ಶುಕ್ರವಾರ, ನವೆಂಬರ್ 12, 2010

Dr Kiran welcomes all to the new post of NH blog.

I should thank the responses I got for a small (?emotional) outburst in the last post. My teachers whom I revere a lot, my friends who have a cordial relationship, my colleagues who I thought would never have read the blog – all came together to assure that the blog is being read and for various reasons it should be continued. That was indeed a great reinforcement.

There was a suggestion also: that I should invite few big people to write for the blog. To the best of my knowledge, I do it in every post! Of course, neither the name nor the pattern of blog suggests that I own the blog. Let me reiterate once again: The blog belongs to everyone who holds any passion towards its objective put up below the masthead. All are formally invited to be a part of the content of this blog once again.

The section of “Current controversies in Pediatric Cardiology” seems to have evoked better response. I shall try to continue this section till I get drained off the ideas!

This time in this segment, I am dealing with the use of cath data in decision making. This is possibly one area which has minimal consensus and maximal idiosyncratic interpretation. We shall see the available evidence for this.

Q1: Which anesthetic agents should be used for cath studies in children?

Various drug protocols are drawn for this purpose, but the supporting literature is not uniform. Laird et al in 2002 presented their data in the journal Anesthesia and Analgesia under the title ‘Pulmonary-to-systemic blood flow ratio effects of Sevoflurane, Isoflurane, Halothane, and Fentanyl/Midazolam with 100% oxygen in children with congenital heart disease’, in which they discouraged the use of inhaled drugs for their myocardial depressant effects. Of the intravenous choices, long back in 1990, Berman et al in their article titled ‘Hemodynamic effects of Ketamine in children undergoing cardiac catheterization’ published in journal Pediatric Cardilogy had observed that Ketamine given in boluses would increase pulmonary vascular resistance, raking up a controversy. In a study published by Williams et al in 1999 in the journal Anesthesia and Analgesia titled ‘The hemodynamic effects of Propofol in children with congenital heart disease’, it was noted that Propofol given as a single drug seems to decrease systemic vascular resistance, making calculations of shunts unreliable. The same opinion was shared by Oklu and colleagues in 2003 in their article ‘Which anesthetic agent alters the hemodynamic status during pediatric catheterization? Comparison of Propofol versus Ketamine’ published in the Journal of Cardiothoracic and Vascular Anesthesia. In this prospective randomized study, continuously administered ketamine did not affect pulmonary vascular resistance significantly. Few workers in this field decided to go for low dose combination modules. Jobier et al used Midazolam with Ketamine. Their data was published in journal Pediatric Cardiology in 2003 under the title ‘Use of low-dose Ketamine and/or Midazolam for pediatric cardiac catheterization: is an anesthesiologist needed?’ In the same year, Kogan et al published ‘Propofol-Ketamine mixture for anesthesia in pediatric patients undergoing cardiac catheterization’ in the Journal of Cardiothoracic and Vascular Anesthesia. These two studies have formed the basis for the evidence in this regard, under class IIa indication.
In pediatric patients undergoing cardiac catheterization for hemodynamic measurements, sedation and analgesia can be achieved by combining midazolan with fentanyl, or by using low-dose ketamine in association with either midazolan or low-dose propofol. Continuous intravenous administration is preferable. Multi-drug cocktails, inhaled agents, propofol as single drug and bolus administration of any drugs should be avoided. (Level of evidence: B)

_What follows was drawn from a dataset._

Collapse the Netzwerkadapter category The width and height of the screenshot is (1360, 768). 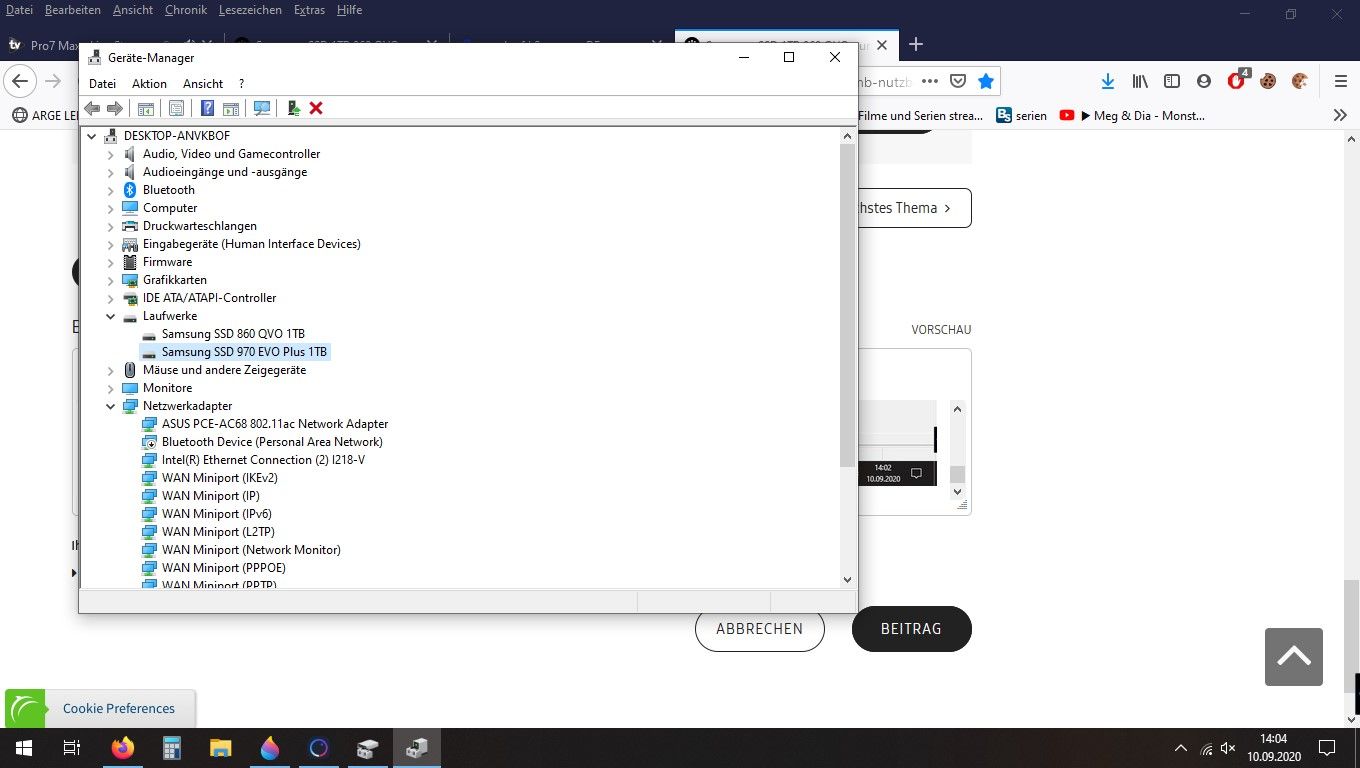111,406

Q2. How to assess and interpret Qp, Qs, SVRI and PVRI?

Presumed entities while using Ficks principle have jeopardized the calculations since its onset! Yet, it is continued for the lack of better alternatives. The landmark article by Wilkinson in the journal Heart in 2001 titled ‘Congenital heart disease: haemodynamic calculations in the catheter laboratory’ serves as the basic manual for formulae and technical advice. As per the advice from Wilkinson, if an assumption is considered, then more than one value should be obtained. The classical paper of LaFarge and Miettinen on ‘The estimation of oxygen consumption’ published in journal Cardiovascular Research in the year 1970 serves as the core guide and has universal usage. However, it should be acknowledged that in infants and toddlers, it provides higher oxygen consumption values making the calculations appear ridiculous sometimes. To overcome this issue, two studies have come up. In 1989, Lindahl wrote ‘Oxygen consumption and carbon dioxide elimination in infants and children during anaesthesia and surgery’ in British Journal of Anaesthesia. This was followed by ‘Oxygen consumption in infants and children during heart catheterization’ by Lundell and co-workers in the journal Pediatric Cardiology in 1996. These values settled the issue for some extent but are still far from accurate. The problem intensifies in cyanotic children especially for Fontan circulation. Shanahan et al in 2003 published ‘The influence of measured versus assumed uptake of oxygen in assessing pulmonary vascular resistance in patients with a bidirectional Glenn anastomosis’ in journal Cardiology in the Young. Here, they noted that the measured values of oxygen consumption were far greater than the assumed ones and suitability for Fontan completion may not be reliable with the data obtained. Bergstra et al had published ‘Assumed oxygen consumption based on calculation from dye dilution cardiac output: an improved formula’ in the European Heart Journal in 1995. The same was seconded in 2000 by Berger in European Heart Journal again in article ‘Possibilities and impossibilities in the evaluation of pulmonary vascular disease in congenital heart defects’. Dye dilution can be a suitable bridge before something better comes up. Hence the recommendation:
In patients with congenital heart disease associated with pulmonary hypertension, pulmonary and systemic blood flow and vascular resistance should be calculated preferably using measured oxygen consumption, with attention to all other potential sources of error. (Indication class: IIa, level of evidence: B)
If measured values of oxygen consumption cannot be obtained, calculations should be performed assuming alternative values at the upper and lower limits of the likely range for that given patient, and results expressed as intervals. If the likely range is too wide and a narrow one is required for decision-making, assumed values should not be used at all. (Indication class: IIb, level of evidence: B)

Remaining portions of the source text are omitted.